-- What you will do --
Would you copy each line of the records that includes the word "agent"?

(Data excerpts)

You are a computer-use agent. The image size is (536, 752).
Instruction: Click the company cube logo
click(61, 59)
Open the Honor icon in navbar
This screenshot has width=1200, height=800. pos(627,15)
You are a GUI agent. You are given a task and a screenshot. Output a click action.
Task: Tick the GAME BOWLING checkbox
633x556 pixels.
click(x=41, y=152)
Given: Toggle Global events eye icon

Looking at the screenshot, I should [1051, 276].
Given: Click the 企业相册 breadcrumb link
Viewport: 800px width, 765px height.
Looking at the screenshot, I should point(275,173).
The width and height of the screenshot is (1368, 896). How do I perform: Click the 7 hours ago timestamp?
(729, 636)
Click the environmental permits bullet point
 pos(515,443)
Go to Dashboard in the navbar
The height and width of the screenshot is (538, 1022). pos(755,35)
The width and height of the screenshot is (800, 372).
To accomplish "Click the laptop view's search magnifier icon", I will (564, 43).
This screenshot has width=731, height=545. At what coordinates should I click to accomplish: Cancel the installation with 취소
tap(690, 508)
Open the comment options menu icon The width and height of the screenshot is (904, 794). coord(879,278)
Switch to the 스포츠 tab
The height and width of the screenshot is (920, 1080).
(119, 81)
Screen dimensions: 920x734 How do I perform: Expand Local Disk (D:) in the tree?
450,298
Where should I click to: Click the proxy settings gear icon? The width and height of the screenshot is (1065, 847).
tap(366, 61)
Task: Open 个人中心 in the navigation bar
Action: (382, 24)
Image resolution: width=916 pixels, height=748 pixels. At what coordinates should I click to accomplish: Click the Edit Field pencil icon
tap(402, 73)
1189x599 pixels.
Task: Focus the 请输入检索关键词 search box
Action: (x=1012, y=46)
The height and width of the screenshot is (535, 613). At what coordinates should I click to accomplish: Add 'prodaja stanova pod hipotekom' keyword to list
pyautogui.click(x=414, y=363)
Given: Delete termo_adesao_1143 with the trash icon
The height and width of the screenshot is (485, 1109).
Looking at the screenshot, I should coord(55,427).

-- Answer for this exercise --
You are a computer-use agent. The image size is (536, 752).
You are a GUI agent. You are given a task and a screenshot. Output a click action.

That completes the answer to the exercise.